:: REQUIREMENT A ::
How would you translate this sentence from the rolling-window notebook into Spanish: "This network allows one to compute nonlinear functions over a finite rolling window of input history."
───── QUOTED PASSAGE ─────
{
 "cells": [
  {
   "cell_type": "markdown",
   "metadata": {},
   "source": [
    "# Computing Functions Across a Rolling Window of Time\n",
    "\n",
    "The following notebook demonstrates use of the `RollingWindow` network, which is a wrapper around `LinearNetwork` that sets `sys=PadeDelay(theta, order=dimensions)` and uses a few extra formulas / tricks. This network allows one to compute nonlinear functions over a finite rolling window of input history. It is most accurate for low-frequency inputs and for low-order nonlinearities. See [1] for details."
   ]
  },
  {
   "cell_type": "code",
   "execution_count": null,
   "metadata": {},
   "outputs": [],
   "source": [
    "%pylab inline\n",
    "import pylab\n",
    "try:\n",
    "    import seaborn as sns  # optional; prettier graphs\n",
    "except ImportError:\n",
    "    pass\n",
    "\n",
    "import numpy as np\n",
    "\n",
    "import nengo\n",
    "import nengolib"
─────
:: REQUIREMENT B ::
Can you arrange the part of the dataset entries that opens with the line containing "Tap the empty dark area below buttons" and closes with the end of the entries as a Markdown table with the columns Number and Entry line? Skip blank lines and leave the pictures out.
───── RECORDS ─────
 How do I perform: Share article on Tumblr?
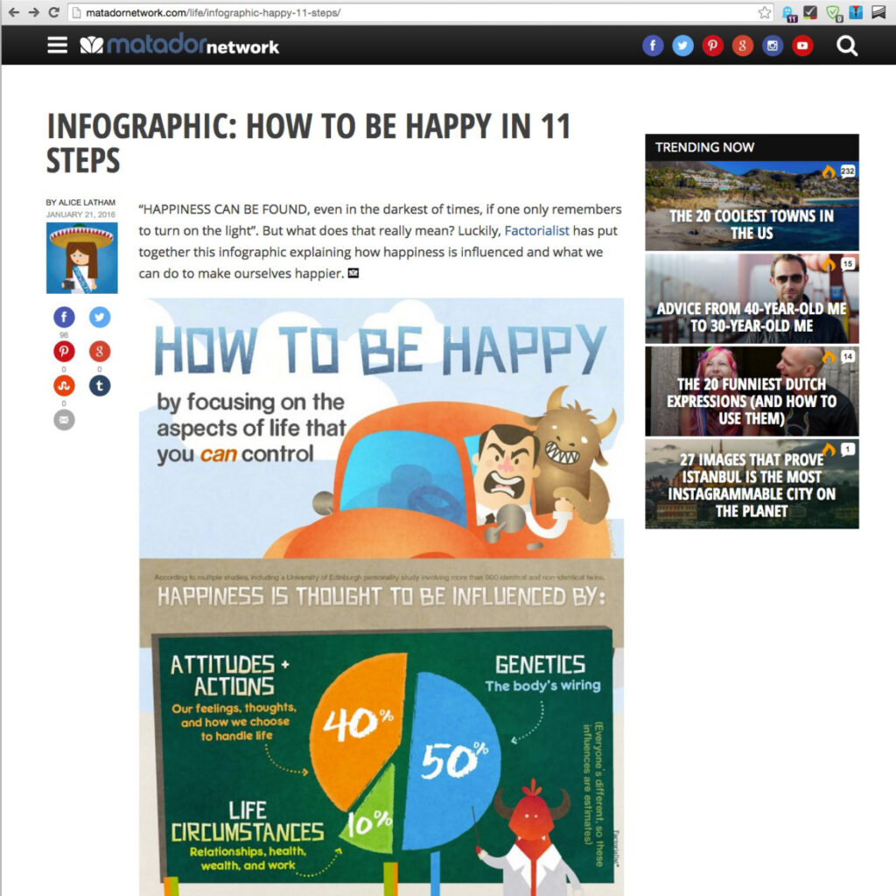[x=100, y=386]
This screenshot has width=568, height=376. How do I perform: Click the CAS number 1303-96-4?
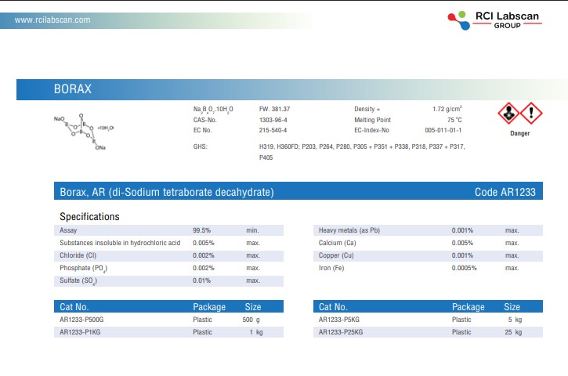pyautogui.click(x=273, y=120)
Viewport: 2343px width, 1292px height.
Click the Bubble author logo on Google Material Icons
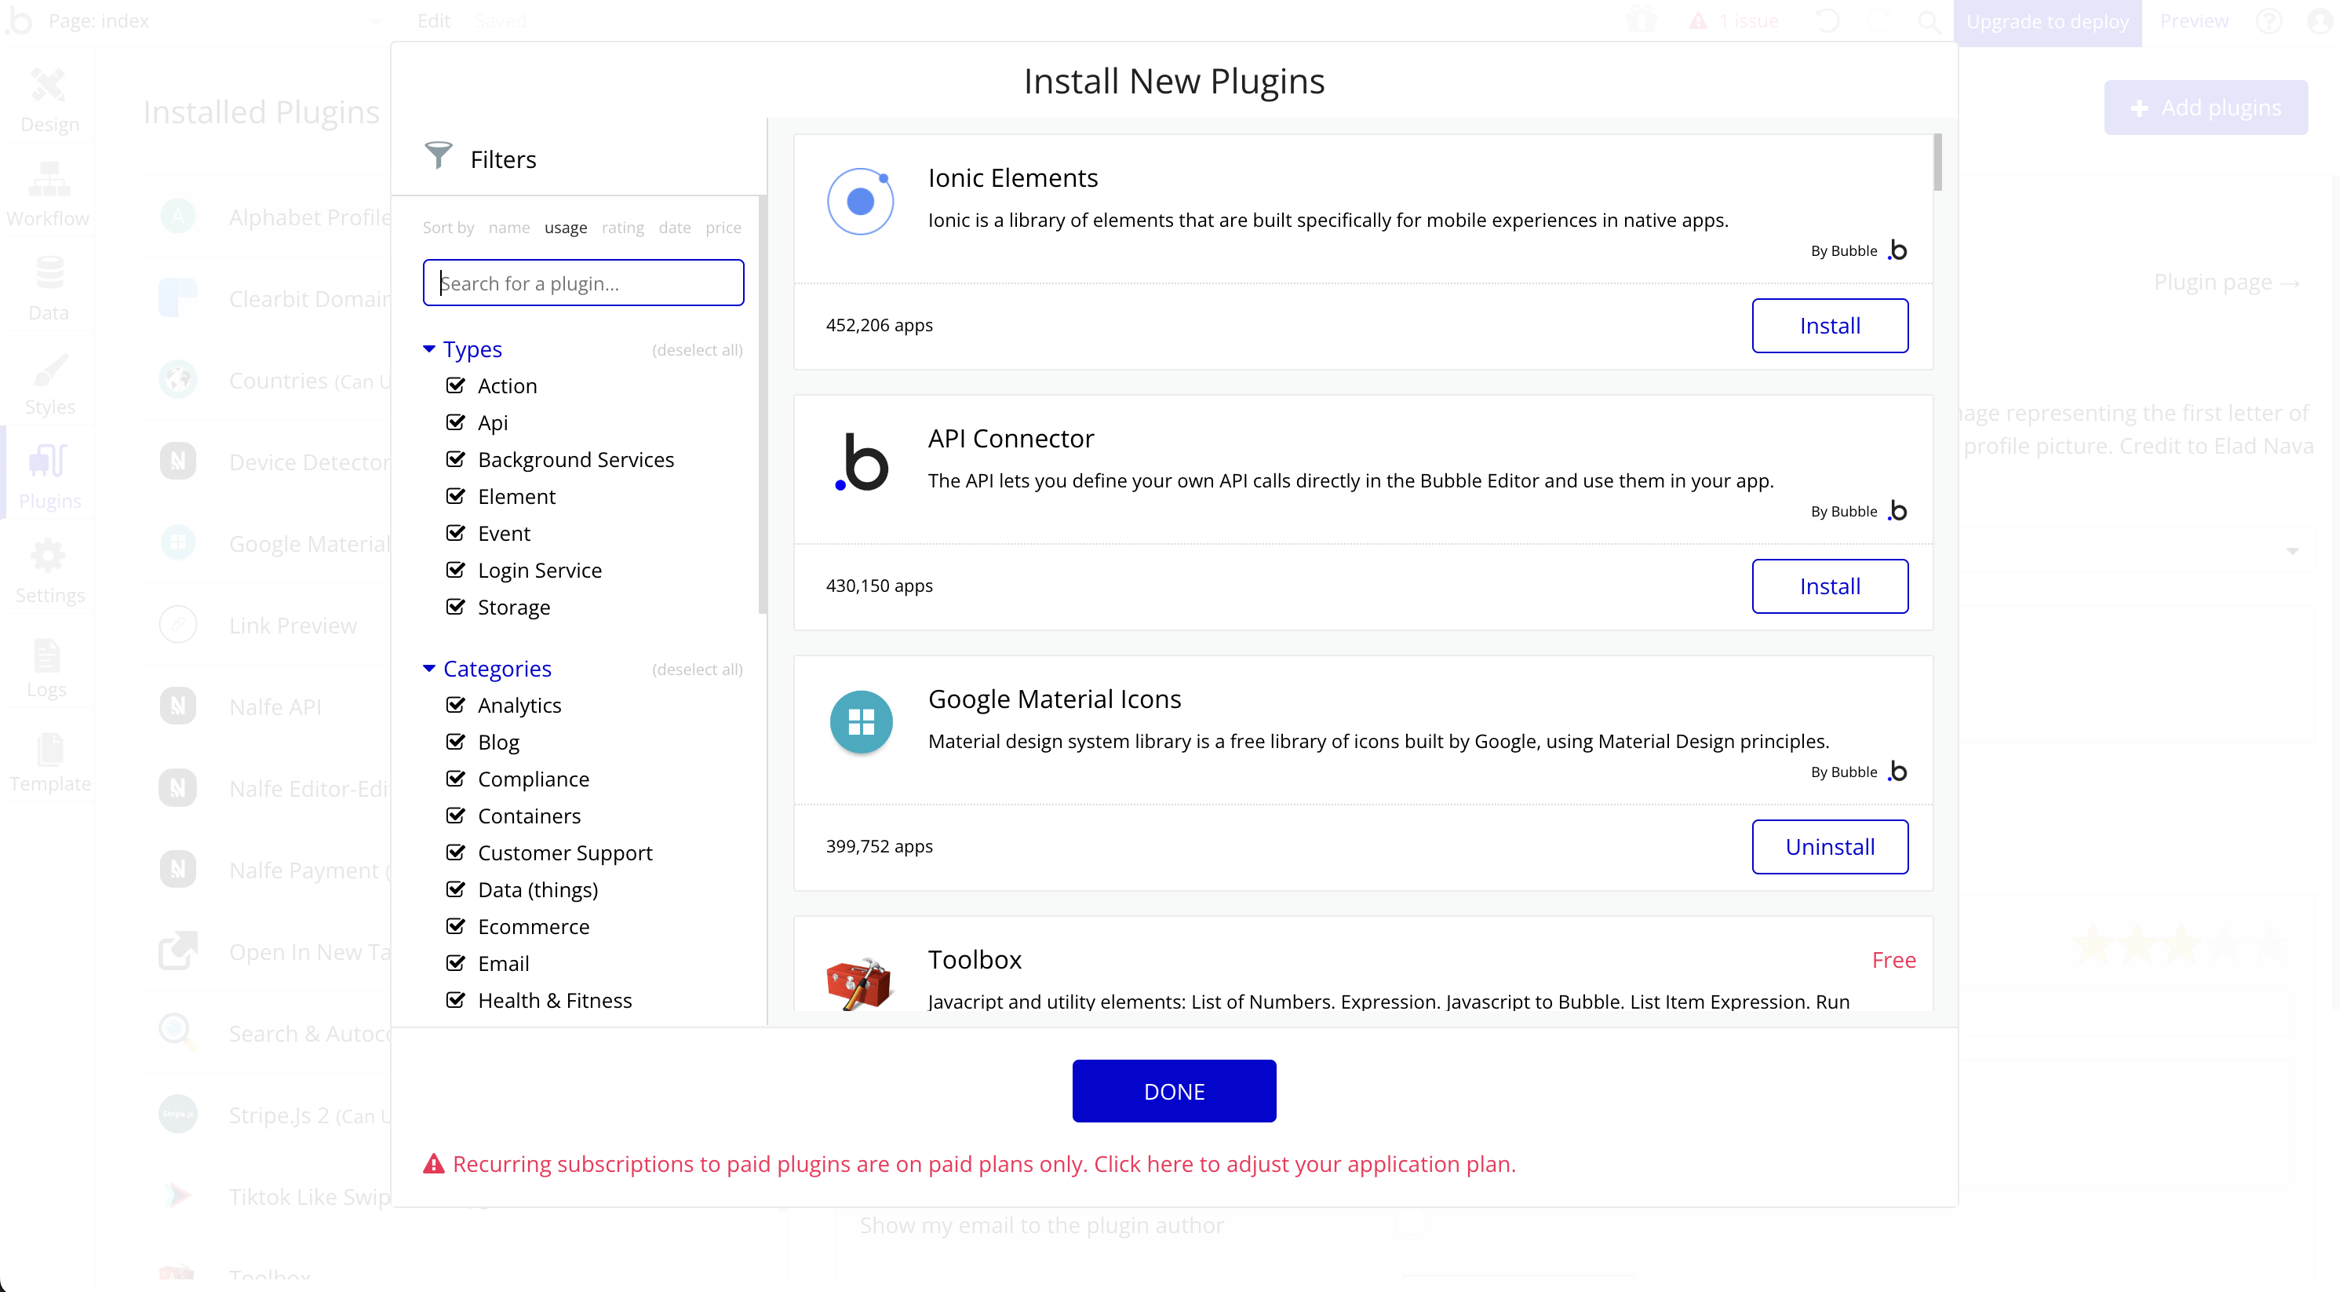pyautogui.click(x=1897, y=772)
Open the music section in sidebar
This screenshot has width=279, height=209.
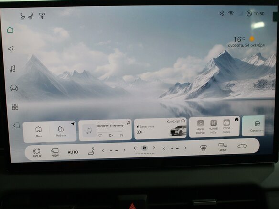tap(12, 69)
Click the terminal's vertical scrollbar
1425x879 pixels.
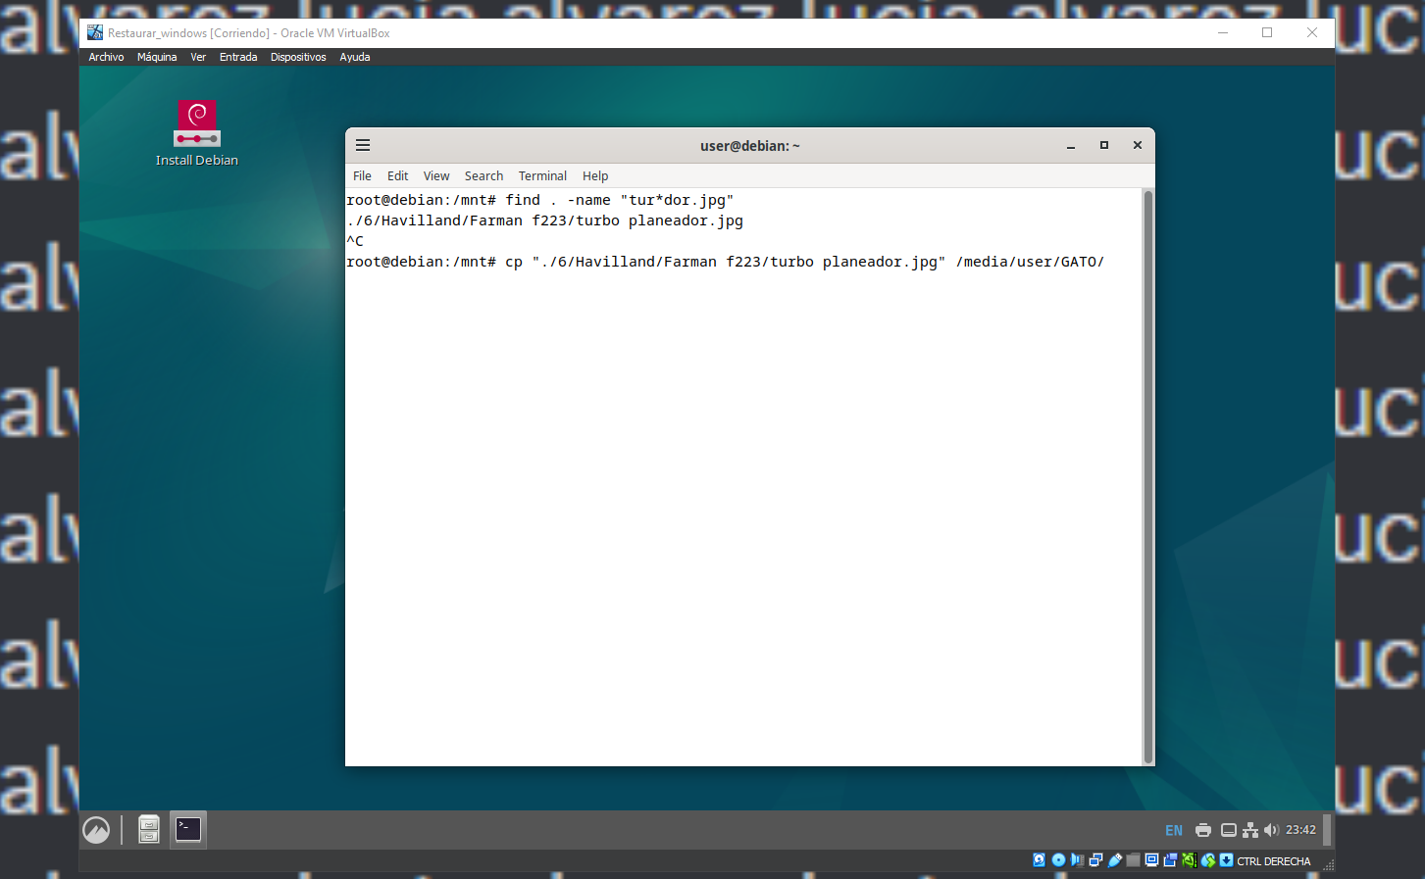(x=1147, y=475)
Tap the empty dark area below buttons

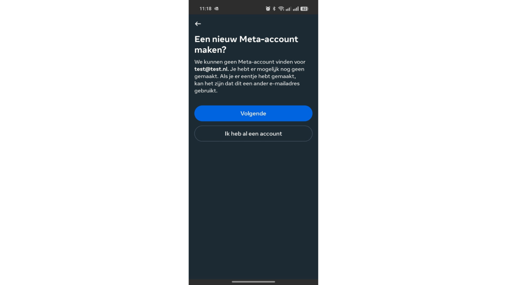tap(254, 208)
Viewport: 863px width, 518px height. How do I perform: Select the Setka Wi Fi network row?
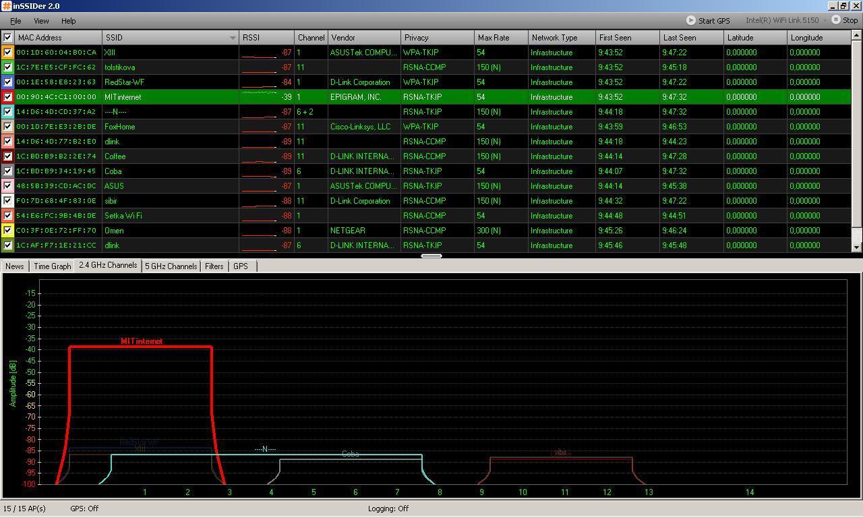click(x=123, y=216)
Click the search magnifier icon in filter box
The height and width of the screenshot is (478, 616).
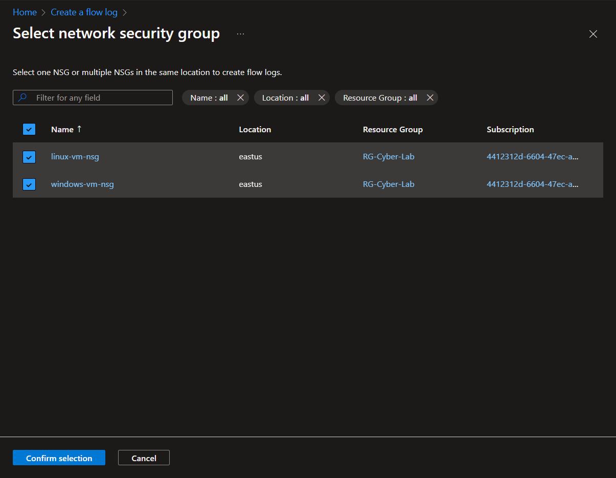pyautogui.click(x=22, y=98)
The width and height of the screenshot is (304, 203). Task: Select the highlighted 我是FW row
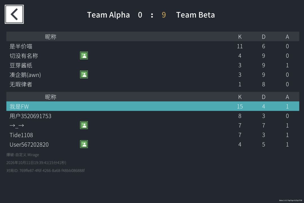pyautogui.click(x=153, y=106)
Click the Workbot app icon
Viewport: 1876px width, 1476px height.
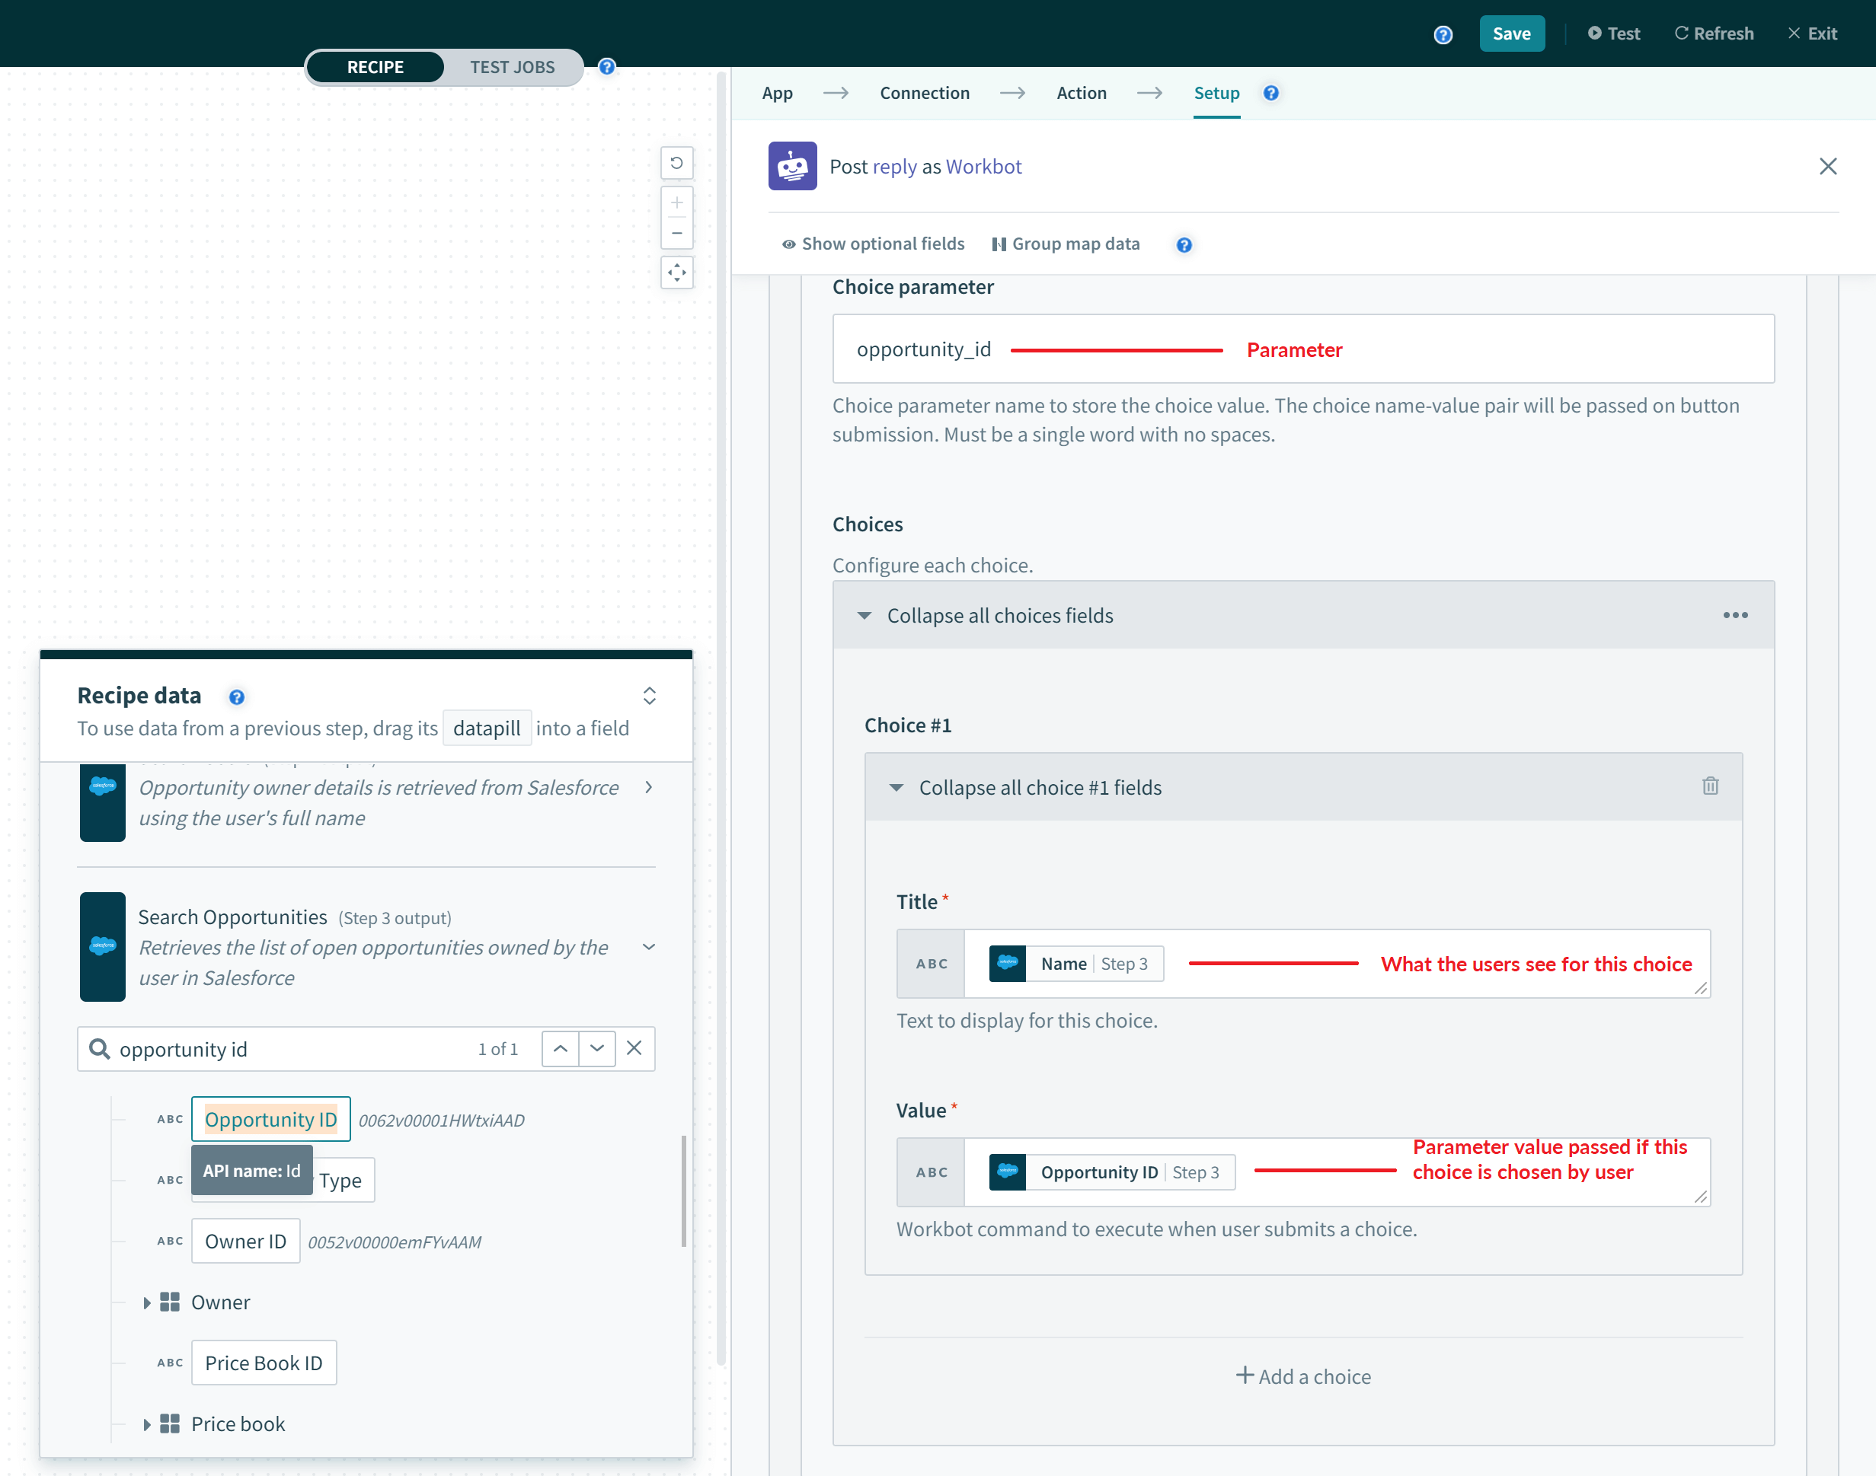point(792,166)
─────
:: EXERCISE OUTPUT A ::
Esta red permite calcular funciones no lineales sobre una ventana móvil finita del historial de entrada.

:: EXERCISE OUTPUT B ::
| Number | Entry line |
|---|---|
| 1 | Tap the empty dark area below buttons |
| 2 | tap(254, 208) |
| 3 | Viewport: 863px width, 518px height. How do I perform: Select the Setka Wi Fi network row? |
| 4 | click(x=123, y=216) |
| 5 | Click the search magnifier icon in filter box |
| 6 | The height and width of the screenshot is (478, 616). |
| 7 | pyautogui.click(x=22, y=98) |
| 8 | The width and height of the screenshot is (304, 203). Task: Select the highlighted 我是FW row |
| 9 | pyautogui.click(x=153, y=106) |
| 10 | Click the Workbot app icon |
| 11 | Viewport: 1876px width, 1476px height. |
| 12 | point(792,166) |